Exercise instructions: Copy out the entries that follow, exactly as written.

(Task material)

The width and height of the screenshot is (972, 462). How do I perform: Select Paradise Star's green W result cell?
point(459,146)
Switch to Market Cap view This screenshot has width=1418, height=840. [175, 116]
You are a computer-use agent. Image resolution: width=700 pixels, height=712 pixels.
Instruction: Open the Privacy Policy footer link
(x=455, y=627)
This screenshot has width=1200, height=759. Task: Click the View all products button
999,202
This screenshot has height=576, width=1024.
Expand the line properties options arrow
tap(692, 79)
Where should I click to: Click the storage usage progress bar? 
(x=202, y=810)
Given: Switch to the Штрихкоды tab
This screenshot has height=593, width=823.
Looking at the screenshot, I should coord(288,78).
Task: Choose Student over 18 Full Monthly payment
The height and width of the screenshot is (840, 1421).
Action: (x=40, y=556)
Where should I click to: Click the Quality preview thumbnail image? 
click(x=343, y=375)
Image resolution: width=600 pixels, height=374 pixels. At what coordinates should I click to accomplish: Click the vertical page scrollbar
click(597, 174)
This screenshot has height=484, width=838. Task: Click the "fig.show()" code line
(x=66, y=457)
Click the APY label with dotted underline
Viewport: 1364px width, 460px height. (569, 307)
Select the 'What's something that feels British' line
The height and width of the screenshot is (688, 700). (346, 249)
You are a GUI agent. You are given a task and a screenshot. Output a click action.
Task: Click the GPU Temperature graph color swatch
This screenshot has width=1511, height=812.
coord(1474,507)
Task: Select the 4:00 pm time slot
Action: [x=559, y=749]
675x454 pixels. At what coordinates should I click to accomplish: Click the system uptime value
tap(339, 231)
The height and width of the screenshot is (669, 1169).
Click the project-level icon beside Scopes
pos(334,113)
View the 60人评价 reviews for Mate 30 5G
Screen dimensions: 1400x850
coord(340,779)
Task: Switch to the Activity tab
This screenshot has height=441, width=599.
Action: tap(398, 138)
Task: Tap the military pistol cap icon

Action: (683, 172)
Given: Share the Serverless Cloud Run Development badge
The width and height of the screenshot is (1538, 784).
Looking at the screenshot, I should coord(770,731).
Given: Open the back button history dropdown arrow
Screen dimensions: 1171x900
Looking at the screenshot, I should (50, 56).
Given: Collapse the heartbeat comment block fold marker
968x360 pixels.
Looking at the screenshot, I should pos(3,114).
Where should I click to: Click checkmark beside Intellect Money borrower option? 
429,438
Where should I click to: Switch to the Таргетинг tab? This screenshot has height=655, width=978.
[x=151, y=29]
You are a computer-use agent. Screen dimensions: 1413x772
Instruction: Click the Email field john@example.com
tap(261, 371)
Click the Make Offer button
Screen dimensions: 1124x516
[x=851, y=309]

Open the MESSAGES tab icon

(End Task material)

Written answer:
The width and height of the screenshot is (972, 462). How do I perform: Select Paradise Star's green W result cell?
point(459,146)
Switch to Market Cap view This screenshot has width=1418, height=840. [175, 116]
You are a computer-use agent. Image resolution: width=700 pixels, height=712 pixels.
Instruction: Open the Privacy Policy footer link
(x=455, y=627)
This screenshot has width=1200, height=759. Task: Click the View all products button
999,202
This screenshot has height=576, width=1024.
Expand the line properties options arrow
tap(692, 79)
Where should I click to: Click the storage usage progress bar? 
(x=202, y=810)
Given: Switch to the Штрихкоды tab
This screenshot has height=593, width=823.
Looking at the screenshot, I should coord(288,78).
Task: Choose Student over 18 Full Monthly payment
The height and width of the screenshot is (840, 1421).
Action: (x=40, y=556)
Where should I click to: Click the Quality preview thumbnail image? 
click(x=343, y=375)
Image resolution: width=600 pixels, height=374 pixels. At what coordinates should I click to accomplish: Click the vertical page scrollbar
click(597, 174)
This screenshot has height=484, width=838. Task: Click the "fig.show()" code line
(x=66, y=457)
Click the APY label with dotted underline
Viewport: 1364px width, 460px height. (569, 307)
Select the 'What's something that feels British' line
The height and width of the screenshot is (688, 700). (346, 249)
You are a GUI agent. You are given a task and a screenshot. Output a click action.
Task: Click the GPU Temperature graph color swatch
This screenshot has width=1511, height=812.
coord(1474,507)
Task: Select the 4:00 pm time slot
Action: [x=559, y=749]
675x454 pixels. At what coordinates should I click to accomplish: Click the system uptime value
tap(339, 231)
The height and width of the screenshot is (669, 1169).
Click the project-level icon beside Scopes
pos(334,113)
View the 60人评价 reviews for Mate 30 5G
Screen dimensions: 1400x850
coord(340,779)
Task: Switch to the Activity tab
This screenshot has height=441, width=599.
Action: tap(398, 138)
Task: Tap the military pistol cap icon

Action: (683, 172)
Given: Share the Serverless Cloud Run Development badge
The width and height of the screenshot is (1538, 784).
Looking at the screenshot, I should coord(770,731).
Given: Open the back button history dropdown arrow
Screen dimensions: 1171x900
Looking at the screenshot, I should (50, 56).
Given: Collapse the heartbeat comment block fold marker
968x360 pixels.
Looking at the screenshot, I should pos(3,114).
Where should I click to: Click checkmark beside Intellect Money borrower option? 
429,438
Where should I click to: Switch to the Таргетинг tab? This screenshot has height=655, width=978.
[x=151, y=29]
You are a computer-use agent. Screen dimensions: 1413x772
Instruction: Click the Email field john@example.com
tap(261, 371)
Click the Make Offer button
Screen dimensions: 1124x516
[x=851, y=309]

Open the MESSAGES tab icon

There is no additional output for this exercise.